Global food security is rising high up the G20 agenda. The urgency and complexity of the problems are immense. When G20 leaders meet at the Bali Summit this November, they should be mindful of three major challenges of jointly securing food supplies and mitigating climate change, and consider three potential areas of agreement.

First, climate change increasingly exasperates global food systems, and vice versa. The just-released Southeast Asia Climate Outlook 2022, based on a regionwide survey, finds that people — especially rural residents — are anxious about the impact of extreme weather events on their food supply chains. Worsening climate change adds pressure to food production, which already needs to increase (calorie-wise) by 70 per cent by 2050 due to population growth and dietary change. Globally, increased temperature and rainfall affect the output of major crops by as much as 25 per cent.

Agriculture is not just the sector most vulnerable to climate change, it is also a major cause of greenhouse gas (GHG) emissions. The world’s food systems contribute around 25-30 per cent of global GHG emissions, from land use to post-retail activities or by-products, such as cooking and waste. Indeed, GHG emissions of the agriculture sector are equivalent to that of all electricity generation globally.
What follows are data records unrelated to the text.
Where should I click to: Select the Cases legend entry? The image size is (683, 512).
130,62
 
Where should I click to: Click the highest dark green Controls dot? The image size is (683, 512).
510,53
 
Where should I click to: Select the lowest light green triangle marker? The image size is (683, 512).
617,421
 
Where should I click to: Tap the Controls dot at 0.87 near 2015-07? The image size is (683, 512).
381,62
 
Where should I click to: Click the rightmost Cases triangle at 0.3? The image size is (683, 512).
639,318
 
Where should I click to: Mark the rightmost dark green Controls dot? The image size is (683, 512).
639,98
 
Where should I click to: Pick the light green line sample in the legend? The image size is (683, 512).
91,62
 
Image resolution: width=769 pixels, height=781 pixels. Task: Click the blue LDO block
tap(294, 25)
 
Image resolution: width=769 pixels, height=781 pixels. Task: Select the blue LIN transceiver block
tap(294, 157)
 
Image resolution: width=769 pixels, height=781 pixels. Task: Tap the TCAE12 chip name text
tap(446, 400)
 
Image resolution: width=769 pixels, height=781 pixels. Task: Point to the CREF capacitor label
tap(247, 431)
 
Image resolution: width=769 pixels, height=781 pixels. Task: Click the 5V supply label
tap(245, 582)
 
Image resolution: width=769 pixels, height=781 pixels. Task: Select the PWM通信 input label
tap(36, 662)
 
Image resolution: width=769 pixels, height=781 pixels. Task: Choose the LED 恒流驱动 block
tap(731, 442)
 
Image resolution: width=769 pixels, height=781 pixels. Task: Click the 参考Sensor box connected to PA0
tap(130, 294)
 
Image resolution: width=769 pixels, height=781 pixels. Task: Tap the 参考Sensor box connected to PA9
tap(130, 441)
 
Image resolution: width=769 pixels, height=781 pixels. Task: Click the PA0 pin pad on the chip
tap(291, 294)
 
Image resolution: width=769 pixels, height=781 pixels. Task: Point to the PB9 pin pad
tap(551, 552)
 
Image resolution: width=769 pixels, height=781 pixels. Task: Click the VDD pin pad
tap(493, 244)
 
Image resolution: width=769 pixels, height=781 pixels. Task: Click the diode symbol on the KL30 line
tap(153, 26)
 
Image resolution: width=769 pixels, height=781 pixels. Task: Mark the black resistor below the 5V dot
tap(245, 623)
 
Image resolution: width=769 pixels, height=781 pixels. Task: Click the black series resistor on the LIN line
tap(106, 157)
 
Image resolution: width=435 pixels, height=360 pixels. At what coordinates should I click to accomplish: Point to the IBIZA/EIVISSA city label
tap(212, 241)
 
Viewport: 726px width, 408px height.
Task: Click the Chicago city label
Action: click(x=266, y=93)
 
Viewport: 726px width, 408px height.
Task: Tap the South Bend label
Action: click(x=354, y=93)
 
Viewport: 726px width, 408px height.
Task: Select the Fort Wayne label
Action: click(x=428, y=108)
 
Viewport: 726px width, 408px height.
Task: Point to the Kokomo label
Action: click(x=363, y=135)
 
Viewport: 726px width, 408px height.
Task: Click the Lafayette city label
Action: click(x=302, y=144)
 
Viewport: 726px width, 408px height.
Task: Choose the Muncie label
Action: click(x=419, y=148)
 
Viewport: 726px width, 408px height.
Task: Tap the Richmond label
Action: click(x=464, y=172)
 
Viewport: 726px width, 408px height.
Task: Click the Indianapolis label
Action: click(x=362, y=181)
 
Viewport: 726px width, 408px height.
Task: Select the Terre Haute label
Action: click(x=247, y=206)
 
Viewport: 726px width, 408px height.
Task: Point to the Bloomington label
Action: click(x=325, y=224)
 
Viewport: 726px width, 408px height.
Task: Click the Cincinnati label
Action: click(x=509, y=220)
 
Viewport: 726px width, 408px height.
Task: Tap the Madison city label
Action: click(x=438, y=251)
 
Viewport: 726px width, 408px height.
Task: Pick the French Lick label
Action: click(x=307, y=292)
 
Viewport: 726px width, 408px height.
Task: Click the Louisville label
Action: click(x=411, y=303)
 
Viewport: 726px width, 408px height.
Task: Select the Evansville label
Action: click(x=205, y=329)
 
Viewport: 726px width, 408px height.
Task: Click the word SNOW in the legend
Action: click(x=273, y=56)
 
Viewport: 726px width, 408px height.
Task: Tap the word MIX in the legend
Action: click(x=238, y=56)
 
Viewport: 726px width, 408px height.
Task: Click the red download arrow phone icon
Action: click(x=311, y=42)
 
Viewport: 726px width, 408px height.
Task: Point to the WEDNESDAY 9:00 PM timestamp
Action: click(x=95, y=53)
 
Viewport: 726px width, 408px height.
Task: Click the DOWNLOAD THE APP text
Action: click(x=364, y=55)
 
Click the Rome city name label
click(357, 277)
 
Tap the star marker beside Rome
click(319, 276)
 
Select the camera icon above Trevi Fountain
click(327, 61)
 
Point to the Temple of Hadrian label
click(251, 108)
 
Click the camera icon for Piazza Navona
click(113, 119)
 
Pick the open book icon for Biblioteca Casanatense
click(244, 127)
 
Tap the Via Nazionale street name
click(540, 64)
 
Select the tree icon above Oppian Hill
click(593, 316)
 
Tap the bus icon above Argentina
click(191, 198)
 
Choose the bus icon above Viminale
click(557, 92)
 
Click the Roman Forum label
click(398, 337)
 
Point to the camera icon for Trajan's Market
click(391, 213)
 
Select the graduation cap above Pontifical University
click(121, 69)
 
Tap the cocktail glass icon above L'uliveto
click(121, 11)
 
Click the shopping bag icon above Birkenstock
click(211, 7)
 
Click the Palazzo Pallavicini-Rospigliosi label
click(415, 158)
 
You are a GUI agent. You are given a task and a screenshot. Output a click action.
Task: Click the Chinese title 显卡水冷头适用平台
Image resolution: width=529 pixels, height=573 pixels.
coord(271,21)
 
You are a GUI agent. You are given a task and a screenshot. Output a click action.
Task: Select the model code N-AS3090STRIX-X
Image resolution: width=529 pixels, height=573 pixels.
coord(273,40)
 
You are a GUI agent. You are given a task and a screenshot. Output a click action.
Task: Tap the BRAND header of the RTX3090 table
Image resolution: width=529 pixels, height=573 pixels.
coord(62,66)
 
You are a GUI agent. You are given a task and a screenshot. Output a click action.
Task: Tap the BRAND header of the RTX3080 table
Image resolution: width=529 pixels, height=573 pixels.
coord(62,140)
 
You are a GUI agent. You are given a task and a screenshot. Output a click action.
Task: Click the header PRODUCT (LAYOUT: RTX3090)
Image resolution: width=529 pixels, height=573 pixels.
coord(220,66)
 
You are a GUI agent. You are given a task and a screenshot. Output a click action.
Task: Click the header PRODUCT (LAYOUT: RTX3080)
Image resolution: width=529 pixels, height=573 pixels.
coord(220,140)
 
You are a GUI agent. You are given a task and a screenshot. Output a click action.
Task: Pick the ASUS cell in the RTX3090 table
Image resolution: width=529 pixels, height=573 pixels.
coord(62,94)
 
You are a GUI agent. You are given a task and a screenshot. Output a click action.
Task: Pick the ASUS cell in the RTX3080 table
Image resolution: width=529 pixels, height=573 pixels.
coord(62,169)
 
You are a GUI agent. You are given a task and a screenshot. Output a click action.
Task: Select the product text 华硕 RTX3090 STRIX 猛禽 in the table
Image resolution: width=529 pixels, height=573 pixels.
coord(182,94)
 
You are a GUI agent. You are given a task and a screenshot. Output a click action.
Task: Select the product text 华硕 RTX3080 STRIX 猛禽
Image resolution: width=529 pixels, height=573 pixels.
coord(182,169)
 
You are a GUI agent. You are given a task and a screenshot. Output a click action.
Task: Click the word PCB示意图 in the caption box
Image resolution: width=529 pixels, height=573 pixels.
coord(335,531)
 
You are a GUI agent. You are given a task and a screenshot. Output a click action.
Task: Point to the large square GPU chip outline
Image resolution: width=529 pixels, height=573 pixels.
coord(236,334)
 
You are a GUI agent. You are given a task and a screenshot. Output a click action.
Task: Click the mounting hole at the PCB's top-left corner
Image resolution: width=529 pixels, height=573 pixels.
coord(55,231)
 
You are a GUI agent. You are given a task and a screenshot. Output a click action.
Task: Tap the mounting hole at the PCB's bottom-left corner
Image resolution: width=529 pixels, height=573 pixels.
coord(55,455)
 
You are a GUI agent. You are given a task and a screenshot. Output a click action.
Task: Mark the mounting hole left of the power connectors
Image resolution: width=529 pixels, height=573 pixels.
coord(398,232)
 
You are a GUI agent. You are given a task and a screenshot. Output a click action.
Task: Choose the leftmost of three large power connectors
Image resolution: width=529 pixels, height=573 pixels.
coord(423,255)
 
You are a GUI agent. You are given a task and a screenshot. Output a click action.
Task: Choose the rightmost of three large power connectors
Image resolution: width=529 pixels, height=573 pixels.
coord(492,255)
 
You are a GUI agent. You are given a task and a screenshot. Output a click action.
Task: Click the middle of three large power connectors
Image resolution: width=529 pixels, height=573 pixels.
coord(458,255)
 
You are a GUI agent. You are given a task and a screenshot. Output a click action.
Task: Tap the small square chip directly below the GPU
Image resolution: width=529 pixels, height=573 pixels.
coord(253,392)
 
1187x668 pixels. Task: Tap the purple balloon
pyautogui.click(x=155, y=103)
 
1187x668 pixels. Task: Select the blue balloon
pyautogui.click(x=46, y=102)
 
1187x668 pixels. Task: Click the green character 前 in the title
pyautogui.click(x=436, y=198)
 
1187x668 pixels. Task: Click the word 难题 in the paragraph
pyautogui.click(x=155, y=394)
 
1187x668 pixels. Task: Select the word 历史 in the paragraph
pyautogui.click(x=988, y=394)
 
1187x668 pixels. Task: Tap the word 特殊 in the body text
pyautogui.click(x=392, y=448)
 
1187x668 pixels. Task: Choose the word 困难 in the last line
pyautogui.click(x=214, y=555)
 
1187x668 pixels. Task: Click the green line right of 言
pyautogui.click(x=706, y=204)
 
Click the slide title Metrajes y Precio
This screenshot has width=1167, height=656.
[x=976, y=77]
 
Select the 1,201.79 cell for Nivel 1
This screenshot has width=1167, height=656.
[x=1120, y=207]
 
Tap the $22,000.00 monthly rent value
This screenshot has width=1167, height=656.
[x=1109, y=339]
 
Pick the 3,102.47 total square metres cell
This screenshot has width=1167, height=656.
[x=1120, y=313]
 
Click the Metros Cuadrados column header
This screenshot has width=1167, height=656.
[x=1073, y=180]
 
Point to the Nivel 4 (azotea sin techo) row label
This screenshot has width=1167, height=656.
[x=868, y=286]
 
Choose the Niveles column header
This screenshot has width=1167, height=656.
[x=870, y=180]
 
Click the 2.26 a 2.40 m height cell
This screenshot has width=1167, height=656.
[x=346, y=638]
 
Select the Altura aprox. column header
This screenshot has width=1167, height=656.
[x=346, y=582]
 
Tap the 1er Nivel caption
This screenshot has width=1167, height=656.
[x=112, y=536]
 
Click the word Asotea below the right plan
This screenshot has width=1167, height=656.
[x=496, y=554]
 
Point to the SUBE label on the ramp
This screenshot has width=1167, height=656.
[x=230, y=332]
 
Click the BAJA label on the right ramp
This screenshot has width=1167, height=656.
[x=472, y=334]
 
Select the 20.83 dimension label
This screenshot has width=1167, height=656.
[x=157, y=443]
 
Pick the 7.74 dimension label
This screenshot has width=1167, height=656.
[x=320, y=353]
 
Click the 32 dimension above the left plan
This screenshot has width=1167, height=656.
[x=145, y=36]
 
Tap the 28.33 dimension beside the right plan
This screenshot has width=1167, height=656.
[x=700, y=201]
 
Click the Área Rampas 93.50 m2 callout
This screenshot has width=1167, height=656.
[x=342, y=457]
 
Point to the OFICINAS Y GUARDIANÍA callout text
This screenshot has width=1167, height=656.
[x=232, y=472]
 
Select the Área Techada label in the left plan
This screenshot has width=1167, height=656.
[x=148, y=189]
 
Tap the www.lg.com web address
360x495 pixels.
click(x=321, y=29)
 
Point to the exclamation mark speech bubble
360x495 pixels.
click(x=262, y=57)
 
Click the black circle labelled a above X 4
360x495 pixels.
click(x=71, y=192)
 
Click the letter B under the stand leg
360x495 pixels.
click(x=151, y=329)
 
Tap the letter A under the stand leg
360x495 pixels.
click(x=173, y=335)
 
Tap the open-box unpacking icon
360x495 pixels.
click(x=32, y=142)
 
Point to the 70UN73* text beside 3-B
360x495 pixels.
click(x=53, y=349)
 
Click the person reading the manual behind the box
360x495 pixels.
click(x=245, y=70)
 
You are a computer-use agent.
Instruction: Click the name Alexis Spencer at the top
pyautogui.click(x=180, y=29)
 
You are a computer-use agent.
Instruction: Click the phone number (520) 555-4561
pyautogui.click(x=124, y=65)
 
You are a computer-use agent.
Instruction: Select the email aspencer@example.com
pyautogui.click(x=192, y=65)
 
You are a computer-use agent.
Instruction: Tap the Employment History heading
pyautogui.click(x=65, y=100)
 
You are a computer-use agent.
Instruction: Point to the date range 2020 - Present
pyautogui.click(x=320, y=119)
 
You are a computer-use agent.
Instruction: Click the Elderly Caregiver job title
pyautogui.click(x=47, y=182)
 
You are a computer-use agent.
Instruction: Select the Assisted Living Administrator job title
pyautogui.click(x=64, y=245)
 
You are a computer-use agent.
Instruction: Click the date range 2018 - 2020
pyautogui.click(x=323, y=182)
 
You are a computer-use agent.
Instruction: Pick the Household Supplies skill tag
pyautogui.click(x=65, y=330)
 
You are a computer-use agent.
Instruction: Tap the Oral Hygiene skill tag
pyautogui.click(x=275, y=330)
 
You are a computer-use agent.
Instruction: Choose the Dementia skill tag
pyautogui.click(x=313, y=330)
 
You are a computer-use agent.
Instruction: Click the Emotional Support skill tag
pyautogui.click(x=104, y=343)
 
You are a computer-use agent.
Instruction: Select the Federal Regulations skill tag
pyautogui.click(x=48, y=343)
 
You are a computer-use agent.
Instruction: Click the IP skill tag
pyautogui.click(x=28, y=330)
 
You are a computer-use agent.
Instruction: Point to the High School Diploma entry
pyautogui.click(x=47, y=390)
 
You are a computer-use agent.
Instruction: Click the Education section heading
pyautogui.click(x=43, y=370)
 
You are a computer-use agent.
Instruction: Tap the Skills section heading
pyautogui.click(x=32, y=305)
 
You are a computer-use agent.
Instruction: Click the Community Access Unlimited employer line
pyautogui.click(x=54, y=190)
Second, even if we produce enough food like we do today, climate change is making inequality in the global food supply more skewed. Since 2014, hunger has been on the rise in pockets of Africa, Asia, Latin America and the Caribbean, after a long-term decline. In 2019, among people who are acutely food insecure due to extreme weather, close to three-quarters were displaced. Moreover, according to the UN’s humanitarian office, people in low-income countries are at least four times more likely to be displaced because of acute food insecurity caused by extreme weather, compared to people living in high-income countries. 

Third, climate change, which adversely affects small-scale farmers’ productivity and income, impedes progress towards poverty reduction and better jobs. Productivity improvement boosts farmers’ income, allowing them to afford better education for their children which equips them for higher-paying, off-farm, modern jobs in the urban areas. Such gains can also, in a virtuous cycle, help to further augment farm productivity, for example, by using better technologies that generate more output with the same amount of labour and land.

The transformation from on-farm work to off-farm or urban jobs driven by agricultural productivity increments “has been the only sustainable pathway out of poverty,” argues Peter Timmer, an authority on agricultural development, food security, and the world rice economy at Harvard University. However, climate change poses a threat to rural small-scale producers’ productivity and income that, in turn, could trap poor farmers in a vicious cycle and leave countries mired in poverty. 

A global food reserve, reinforced by transparent sharing of credible data, could decisively change the perception and expectation of global food availability, and avert panic behaviour that leads to hoarding and stockpiling.

Various concrete agreements can be taken by the G20 leaders this year to address the long-term challenges of revamping the global food system into a more sustainable and resilient one. Three should be brought to the table.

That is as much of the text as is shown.